### Task details
Only one stretch of the data below is wanted: the lines from the one with "The width and height of the screenshot is (1033, 393)." through the one with "Given: Select the 2013/12 01 日 row", repeated exactly.

### Data for this exercise
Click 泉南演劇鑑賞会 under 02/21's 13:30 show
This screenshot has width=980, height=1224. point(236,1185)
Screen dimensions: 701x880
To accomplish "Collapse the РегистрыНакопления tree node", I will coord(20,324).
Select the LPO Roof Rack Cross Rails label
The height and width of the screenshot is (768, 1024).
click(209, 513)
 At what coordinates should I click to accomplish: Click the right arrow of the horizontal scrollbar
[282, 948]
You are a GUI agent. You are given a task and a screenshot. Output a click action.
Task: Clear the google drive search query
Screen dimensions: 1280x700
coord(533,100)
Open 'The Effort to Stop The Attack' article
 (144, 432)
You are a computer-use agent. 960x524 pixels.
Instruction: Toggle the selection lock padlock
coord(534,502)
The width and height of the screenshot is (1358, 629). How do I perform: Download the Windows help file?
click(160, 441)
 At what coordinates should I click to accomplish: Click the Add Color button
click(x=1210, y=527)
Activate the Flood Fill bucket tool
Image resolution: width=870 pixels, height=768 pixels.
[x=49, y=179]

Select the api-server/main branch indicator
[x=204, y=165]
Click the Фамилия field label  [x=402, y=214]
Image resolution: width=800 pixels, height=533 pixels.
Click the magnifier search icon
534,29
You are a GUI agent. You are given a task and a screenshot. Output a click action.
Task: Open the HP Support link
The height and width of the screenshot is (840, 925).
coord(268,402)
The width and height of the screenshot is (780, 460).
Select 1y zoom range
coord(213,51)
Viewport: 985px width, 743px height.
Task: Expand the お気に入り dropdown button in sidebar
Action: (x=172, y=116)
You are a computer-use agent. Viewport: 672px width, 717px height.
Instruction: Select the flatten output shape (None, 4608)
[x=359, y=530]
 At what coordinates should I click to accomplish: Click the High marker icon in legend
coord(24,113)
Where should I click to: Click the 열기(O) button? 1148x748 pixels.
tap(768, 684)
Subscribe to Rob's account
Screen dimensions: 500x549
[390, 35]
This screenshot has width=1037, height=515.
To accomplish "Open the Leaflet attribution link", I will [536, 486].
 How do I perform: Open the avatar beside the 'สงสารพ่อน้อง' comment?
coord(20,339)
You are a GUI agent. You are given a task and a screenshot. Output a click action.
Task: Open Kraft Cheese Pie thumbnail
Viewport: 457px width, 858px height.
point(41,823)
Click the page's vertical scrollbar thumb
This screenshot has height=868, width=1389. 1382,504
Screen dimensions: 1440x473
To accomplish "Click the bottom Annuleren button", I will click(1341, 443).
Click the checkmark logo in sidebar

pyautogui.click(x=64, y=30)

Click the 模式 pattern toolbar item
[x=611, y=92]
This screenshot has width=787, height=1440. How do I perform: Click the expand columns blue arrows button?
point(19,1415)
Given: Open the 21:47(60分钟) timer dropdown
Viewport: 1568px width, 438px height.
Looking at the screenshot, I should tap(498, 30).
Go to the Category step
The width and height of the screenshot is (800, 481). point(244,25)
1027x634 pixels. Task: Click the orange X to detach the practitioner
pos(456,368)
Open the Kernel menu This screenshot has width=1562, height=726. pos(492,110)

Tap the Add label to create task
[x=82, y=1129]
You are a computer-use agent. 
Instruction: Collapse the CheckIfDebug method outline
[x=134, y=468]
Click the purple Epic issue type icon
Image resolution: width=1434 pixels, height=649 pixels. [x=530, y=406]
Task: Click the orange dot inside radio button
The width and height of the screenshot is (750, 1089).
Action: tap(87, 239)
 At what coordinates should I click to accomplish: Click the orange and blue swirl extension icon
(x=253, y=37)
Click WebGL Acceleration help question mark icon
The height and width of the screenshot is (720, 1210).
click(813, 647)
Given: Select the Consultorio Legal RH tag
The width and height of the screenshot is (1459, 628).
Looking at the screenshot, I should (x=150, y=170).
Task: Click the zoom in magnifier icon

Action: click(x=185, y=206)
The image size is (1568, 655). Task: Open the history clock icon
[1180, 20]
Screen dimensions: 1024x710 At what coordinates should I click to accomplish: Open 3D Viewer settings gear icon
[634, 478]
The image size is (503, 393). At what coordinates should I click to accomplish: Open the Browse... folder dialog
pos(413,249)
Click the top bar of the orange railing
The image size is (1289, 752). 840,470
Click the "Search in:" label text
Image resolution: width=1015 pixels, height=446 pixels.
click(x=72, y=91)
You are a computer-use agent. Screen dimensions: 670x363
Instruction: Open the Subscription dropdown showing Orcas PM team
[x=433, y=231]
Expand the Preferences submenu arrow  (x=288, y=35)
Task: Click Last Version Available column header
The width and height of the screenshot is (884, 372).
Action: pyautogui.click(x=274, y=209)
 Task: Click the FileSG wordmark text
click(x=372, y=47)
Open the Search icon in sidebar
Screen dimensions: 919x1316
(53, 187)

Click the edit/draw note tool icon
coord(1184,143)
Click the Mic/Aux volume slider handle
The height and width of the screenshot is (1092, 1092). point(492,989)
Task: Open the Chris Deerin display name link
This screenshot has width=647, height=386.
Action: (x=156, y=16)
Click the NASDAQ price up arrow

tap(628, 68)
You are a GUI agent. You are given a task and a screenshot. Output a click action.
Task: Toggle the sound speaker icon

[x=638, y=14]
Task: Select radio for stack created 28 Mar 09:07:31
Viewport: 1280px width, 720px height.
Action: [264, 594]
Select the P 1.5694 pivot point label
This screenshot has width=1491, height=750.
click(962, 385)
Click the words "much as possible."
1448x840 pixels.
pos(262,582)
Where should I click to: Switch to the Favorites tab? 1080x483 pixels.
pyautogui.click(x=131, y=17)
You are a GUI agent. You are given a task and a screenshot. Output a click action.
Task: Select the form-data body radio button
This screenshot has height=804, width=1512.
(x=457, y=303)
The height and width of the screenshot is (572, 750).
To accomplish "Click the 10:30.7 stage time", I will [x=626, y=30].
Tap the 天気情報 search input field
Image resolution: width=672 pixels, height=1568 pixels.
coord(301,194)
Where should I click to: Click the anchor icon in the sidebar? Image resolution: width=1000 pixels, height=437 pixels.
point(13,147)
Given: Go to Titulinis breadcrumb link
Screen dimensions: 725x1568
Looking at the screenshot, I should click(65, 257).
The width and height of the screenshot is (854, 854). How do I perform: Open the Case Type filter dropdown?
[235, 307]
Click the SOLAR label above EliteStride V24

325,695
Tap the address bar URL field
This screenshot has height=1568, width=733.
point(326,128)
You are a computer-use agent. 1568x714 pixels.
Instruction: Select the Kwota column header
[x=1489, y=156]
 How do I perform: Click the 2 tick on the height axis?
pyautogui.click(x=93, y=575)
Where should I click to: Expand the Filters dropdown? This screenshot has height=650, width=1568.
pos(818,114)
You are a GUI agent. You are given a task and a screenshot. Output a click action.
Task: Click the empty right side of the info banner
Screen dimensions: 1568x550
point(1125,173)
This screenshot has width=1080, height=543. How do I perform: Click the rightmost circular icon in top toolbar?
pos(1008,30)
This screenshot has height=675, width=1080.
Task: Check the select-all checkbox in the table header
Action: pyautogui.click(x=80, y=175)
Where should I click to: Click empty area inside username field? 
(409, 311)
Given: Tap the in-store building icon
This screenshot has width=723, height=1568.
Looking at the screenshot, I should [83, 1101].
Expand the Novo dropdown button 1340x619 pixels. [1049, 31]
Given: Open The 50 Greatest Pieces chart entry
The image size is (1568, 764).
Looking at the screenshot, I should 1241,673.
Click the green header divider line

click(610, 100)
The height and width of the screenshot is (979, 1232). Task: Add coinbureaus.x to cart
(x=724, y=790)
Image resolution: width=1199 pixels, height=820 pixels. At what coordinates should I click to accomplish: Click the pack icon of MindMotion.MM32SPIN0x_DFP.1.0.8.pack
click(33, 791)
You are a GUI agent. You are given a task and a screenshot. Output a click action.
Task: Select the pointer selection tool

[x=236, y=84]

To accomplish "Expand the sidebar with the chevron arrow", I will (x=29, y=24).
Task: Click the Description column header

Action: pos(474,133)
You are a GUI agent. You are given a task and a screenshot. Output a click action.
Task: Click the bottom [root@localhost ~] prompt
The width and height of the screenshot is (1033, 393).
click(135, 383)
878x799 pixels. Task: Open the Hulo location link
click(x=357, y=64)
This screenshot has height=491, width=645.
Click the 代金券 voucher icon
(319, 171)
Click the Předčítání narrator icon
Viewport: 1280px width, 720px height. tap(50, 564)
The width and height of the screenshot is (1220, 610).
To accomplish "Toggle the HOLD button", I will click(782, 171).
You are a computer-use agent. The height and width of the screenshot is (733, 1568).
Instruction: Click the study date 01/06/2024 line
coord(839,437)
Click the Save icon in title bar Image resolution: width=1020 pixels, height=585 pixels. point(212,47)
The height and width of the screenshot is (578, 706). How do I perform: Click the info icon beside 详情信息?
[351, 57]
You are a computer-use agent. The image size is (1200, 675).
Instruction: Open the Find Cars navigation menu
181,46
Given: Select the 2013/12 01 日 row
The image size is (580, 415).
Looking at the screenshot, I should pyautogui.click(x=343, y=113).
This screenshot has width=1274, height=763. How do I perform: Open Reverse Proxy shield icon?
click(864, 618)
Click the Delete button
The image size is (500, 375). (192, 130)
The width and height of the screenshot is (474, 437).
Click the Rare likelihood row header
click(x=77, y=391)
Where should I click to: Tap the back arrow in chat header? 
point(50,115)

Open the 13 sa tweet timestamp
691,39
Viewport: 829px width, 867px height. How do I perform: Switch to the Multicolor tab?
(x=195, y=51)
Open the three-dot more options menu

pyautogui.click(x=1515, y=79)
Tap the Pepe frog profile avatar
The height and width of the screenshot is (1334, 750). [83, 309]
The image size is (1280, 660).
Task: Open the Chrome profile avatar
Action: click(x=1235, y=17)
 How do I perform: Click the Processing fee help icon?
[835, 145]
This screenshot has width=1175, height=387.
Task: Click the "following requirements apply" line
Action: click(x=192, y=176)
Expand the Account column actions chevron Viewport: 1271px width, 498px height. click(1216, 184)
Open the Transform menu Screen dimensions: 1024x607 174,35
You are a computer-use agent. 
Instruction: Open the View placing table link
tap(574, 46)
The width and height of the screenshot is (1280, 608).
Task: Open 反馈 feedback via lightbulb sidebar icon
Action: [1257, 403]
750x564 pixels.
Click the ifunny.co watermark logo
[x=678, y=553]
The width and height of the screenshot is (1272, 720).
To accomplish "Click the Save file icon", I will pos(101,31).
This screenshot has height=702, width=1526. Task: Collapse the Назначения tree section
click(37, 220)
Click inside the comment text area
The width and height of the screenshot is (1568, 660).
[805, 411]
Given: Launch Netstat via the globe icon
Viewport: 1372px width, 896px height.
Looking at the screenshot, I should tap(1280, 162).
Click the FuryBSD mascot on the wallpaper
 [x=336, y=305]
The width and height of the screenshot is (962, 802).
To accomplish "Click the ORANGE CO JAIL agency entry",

### Answer below
The width and height of the screenshot is (1033, 393).
click(135, 383)
878x799 pixels. Task: Open the Hulo location link
click(x=357, y=64)
This screenshot has height=491, width=645.
Click the 代金券 voucher icon
(319, 171)
Click the Předčítání narrator icon
Viewport: 1280px width, 720px height. tap(50, 564)
The width and height of the screenshot is (1220, 610).
To accomplish "Toggle the HOLD button", I will click(782, 171).
You are a computer-use agent. The height and width of the screenshot is (733, 1568).
Instruction: Click the study date 01/06/2024 line
coord(839,437)
Click the Save icon in title bar Image resolution: width=1020 pixels, height=585 pixels. point(212,47)
The height and width of the screenshot is (578, 706). How do I perform: Click the info icon beside 详情信息?
[351, 57]
You are a computer-use agent. The image size is (1200, 675).
Instruction: Open the Find Cars navigation menu
181,46
Given: Select the 2013/12 01 日 row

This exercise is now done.